*Goal of the exercise*:
Going line by line through the data below, report how many lines include the word "Rewriter", with nothing added.

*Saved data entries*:
----------

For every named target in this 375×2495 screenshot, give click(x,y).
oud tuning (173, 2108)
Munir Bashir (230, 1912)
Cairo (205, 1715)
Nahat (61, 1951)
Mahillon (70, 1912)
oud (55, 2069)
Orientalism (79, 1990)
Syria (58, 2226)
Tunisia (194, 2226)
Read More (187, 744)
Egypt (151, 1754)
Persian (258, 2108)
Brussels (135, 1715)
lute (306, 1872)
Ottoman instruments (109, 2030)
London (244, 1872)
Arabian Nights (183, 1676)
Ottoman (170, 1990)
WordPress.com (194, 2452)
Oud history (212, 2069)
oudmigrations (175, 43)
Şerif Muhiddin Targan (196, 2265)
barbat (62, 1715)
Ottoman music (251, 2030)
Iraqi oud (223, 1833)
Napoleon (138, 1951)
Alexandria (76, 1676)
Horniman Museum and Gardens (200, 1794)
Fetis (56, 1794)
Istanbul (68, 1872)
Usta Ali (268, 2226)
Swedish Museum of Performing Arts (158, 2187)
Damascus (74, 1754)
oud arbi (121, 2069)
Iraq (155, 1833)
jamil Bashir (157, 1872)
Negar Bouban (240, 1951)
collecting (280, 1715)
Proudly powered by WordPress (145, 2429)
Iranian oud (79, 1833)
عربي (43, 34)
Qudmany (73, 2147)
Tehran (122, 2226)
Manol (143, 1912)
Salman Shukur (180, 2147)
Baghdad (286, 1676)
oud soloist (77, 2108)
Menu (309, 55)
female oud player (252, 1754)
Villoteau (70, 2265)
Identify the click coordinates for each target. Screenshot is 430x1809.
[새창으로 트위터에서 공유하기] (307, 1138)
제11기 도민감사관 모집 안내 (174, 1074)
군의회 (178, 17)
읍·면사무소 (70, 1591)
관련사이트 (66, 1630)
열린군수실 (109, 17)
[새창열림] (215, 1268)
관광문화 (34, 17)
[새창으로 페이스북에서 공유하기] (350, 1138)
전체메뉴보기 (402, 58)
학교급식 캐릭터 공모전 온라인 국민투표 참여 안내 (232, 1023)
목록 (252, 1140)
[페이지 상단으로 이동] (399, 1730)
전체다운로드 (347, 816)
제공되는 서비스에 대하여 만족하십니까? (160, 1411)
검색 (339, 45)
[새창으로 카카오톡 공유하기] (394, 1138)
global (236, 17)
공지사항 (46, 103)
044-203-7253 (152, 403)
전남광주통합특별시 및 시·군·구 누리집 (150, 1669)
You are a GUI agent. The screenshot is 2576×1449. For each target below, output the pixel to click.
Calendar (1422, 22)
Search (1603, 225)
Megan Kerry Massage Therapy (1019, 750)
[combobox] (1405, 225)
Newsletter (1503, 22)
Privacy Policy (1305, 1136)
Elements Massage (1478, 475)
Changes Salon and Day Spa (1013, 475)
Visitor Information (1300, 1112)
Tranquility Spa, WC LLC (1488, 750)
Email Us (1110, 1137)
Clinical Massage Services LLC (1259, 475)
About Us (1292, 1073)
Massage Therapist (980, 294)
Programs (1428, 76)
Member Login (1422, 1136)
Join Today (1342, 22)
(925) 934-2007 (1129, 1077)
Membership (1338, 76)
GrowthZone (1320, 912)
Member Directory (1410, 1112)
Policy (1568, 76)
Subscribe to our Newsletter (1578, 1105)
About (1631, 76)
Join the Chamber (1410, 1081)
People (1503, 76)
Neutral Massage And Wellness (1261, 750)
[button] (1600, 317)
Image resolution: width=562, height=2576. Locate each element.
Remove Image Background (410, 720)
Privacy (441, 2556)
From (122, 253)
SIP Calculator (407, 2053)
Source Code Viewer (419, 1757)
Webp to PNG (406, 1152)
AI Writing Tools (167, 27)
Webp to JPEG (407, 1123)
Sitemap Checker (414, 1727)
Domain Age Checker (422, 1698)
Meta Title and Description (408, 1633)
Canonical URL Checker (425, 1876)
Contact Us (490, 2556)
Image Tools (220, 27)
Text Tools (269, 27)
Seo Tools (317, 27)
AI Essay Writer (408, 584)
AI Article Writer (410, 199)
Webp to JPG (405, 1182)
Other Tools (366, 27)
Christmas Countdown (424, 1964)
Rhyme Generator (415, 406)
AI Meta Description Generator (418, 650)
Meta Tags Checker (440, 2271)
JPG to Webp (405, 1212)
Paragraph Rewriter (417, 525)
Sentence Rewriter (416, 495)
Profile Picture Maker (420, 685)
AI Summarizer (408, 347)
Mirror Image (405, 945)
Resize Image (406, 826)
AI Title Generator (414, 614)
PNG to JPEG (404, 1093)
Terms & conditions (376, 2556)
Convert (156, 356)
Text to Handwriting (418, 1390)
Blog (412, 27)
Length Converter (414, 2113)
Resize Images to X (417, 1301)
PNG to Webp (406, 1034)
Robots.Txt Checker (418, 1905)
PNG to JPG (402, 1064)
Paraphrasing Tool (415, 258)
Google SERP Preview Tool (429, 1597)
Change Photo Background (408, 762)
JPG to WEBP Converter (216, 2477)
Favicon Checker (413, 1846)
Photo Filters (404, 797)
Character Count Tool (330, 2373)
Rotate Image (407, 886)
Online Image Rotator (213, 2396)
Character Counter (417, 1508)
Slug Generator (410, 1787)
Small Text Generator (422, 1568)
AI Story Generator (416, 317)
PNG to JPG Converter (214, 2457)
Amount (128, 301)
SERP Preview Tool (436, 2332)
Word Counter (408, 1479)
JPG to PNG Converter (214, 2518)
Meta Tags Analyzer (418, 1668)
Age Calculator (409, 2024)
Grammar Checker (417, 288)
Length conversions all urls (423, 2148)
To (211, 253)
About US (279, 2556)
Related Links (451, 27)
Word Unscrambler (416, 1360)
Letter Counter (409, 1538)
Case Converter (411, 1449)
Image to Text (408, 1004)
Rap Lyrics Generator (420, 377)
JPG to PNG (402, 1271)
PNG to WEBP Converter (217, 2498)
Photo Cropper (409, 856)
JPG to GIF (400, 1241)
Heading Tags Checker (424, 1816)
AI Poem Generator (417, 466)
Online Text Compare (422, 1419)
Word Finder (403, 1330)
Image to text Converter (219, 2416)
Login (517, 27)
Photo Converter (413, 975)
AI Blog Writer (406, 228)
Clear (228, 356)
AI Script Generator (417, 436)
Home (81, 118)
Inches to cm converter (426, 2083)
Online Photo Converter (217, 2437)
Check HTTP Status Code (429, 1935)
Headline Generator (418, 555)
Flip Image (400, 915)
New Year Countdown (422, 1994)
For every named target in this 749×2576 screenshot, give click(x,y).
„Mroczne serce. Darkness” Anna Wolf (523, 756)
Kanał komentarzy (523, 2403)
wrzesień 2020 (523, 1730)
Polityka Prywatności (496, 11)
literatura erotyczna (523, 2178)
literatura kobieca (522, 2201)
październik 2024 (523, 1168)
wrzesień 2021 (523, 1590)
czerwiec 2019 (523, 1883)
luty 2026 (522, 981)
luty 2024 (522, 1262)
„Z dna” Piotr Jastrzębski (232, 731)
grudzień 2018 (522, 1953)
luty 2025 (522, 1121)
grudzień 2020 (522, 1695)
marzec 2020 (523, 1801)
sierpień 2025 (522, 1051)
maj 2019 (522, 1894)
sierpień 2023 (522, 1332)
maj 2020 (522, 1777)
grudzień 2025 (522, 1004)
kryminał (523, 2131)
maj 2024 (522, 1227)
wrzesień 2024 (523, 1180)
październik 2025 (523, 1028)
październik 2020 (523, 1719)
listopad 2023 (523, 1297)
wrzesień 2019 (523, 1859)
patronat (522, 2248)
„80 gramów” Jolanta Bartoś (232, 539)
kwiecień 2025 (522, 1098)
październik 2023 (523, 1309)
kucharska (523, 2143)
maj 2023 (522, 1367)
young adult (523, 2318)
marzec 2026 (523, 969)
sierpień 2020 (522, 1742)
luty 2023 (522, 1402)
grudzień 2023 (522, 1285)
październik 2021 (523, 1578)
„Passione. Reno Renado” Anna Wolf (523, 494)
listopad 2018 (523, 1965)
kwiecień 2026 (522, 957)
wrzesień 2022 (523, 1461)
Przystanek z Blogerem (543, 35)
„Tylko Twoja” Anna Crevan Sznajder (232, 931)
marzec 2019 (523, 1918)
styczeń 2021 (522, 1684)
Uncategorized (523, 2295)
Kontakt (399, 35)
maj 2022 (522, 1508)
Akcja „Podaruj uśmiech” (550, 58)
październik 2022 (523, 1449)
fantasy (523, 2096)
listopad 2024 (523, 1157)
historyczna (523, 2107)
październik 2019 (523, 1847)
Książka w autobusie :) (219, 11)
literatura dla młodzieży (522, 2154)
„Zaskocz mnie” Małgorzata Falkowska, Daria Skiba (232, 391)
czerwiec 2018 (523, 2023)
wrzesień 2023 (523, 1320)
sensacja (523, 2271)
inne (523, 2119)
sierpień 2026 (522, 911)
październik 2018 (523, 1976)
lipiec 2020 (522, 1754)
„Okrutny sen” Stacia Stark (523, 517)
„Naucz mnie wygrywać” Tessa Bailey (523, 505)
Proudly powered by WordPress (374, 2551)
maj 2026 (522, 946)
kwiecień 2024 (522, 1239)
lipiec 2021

----------

*Written solution*:
2